# [Your goal]
In the listing below, locate the lines bearing the word "computer". Copy every one of them.
<<<<
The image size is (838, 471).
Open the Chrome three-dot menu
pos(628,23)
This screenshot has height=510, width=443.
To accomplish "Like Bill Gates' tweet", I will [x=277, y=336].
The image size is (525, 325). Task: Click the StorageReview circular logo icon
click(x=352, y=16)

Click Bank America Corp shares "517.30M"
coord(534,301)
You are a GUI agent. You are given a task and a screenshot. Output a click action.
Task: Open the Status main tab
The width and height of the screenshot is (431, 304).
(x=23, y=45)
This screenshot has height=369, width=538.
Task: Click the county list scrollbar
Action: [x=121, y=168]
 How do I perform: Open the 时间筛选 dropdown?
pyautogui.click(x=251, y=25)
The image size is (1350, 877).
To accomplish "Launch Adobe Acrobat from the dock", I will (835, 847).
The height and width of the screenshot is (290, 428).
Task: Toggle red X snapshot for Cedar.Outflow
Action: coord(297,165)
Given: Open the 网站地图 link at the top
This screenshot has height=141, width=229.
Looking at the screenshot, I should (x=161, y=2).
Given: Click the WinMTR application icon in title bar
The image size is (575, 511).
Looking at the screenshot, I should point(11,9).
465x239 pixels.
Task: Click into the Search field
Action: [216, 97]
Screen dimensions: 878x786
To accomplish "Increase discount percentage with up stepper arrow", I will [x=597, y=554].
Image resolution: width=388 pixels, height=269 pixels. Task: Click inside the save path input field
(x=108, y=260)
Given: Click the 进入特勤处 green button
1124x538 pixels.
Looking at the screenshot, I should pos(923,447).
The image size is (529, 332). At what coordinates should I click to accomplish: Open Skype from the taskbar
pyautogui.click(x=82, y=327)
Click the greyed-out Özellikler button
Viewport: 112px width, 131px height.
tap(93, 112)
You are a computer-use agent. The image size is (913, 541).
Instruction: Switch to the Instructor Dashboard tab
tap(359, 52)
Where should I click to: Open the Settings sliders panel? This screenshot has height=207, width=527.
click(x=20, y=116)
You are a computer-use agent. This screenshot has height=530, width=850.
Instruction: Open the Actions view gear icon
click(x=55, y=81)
>>>>
# [Completed task]
You are a computer-use agent. The image size is (913, 541).
You are a computer-use agent. This screenshot has height=530, width=850.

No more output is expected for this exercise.